Doctors turned developers
Construction of one of Auckland’s newest medical developments — Mauranui Clinic in Epsom — is now complete, with just a handful of medical suites remaining unspoken for.
The developers and doctors behind the initiative are ear, nose and throat specialists Hamish Sillars and Bren Dorman.
The pair were previously owners within Gillies Hospital, a private surgical hospital in Epsom which is a joint venture between Southern Cross Hospitals and surgeons.
Sillars and Dorman embarked on the project to create a highly-spec’d medical clinic with multiple suites for professionals like themselves.
Offering more than 1000m2 over two levels with suites ranging from 60m2 to 100m2, the development is situated on a high profile site in the heart of Epsom.
Sillars says many medical and surgical specialists would like to own their own premises, but as standalone ventures, the maths doesn’t add up — and the market today dictates more than visiting a refurbished villa in a suburban street for specialist services..

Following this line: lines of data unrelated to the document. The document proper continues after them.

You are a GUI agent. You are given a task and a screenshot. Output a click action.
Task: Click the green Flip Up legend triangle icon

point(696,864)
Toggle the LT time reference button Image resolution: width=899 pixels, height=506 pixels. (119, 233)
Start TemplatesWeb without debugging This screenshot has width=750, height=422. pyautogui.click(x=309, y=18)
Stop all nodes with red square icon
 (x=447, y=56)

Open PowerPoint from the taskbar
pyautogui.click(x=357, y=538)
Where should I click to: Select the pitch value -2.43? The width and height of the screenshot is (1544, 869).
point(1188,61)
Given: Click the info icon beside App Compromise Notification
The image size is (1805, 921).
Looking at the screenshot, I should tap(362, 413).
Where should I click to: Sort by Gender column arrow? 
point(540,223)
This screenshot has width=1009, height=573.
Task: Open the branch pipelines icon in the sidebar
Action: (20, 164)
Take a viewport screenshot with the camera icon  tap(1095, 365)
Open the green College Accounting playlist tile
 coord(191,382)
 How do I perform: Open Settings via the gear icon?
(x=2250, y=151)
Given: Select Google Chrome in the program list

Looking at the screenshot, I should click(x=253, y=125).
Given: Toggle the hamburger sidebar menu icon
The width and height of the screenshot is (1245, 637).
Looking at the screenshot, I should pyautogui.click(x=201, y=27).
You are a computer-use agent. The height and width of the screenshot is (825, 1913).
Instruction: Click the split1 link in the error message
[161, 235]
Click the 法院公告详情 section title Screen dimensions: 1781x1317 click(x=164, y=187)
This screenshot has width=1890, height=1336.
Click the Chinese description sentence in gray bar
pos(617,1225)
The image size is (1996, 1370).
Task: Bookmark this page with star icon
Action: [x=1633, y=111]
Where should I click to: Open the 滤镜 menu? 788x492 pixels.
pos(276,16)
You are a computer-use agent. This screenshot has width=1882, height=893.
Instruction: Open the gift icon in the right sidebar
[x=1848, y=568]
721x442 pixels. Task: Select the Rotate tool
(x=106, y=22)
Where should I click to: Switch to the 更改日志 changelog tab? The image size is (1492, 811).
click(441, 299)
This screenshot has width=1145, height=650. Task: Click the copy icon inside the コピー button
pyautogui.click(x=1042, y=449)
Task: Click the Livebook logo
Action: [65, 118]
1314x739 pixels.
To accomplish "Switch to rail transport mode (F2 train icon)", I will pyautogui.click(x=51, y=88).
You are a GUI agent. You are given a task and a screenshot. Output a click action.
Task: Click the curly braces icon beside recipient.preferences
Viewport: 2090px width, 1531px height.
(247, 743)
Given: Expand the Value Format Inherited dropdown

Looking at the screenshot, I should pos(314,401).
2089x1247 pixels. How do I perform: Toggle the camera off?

“A recent study I read found that patients value ease of access, good parking facilities, nice consulting rooms, and proximity to other services highly when looking at health care options,” says Sillars.
“That emphasis on physical surroundings and convenience is clearly market-led and in developing Mauranui Clinic, we have considered what is important to our patients.”
Sillars says the Mauranui Clinic has deliberately kept its tenant profile very specific, opting not to include a pharmacy, or alternative practitioners.
Championing general practice
Better Health was established in 2009 with the objective of developing a more sustainable future for general practice in New Zealand.
One of its directors, David Jones, says Better Health generally gets involved with medical practices when GPs are looking to retire and would like an exit plan. It runs a number of integrated family health centres and has wide connections in the industry.
Better Health’s latest project is underway in eastern Christchurch where it is involved in developing an integrated family health centre within the Eastgate shopping centre called The Loft — a project that came about when Better Health acquired a Linwood general practice.
When it opens officially in early July, the integrated family health centre (IFHC) will be anchored by the Linwood Medical Centre, plus another two local general practices acquired by Better Health.
Allied Health Services are involved in the IFHC and include pharmacists, a dispensary, CDHB Older Persons Health, physiotherapy, hand therapy, acupuncture, midwifery, mental health counselling, and other services to be confirmed. The IFHS will also house the Nurse Maude district nursing co-ordination service. Jones says the new facilities within the Eastgate shopping centre are designed to be flexible, collegial, and accessible.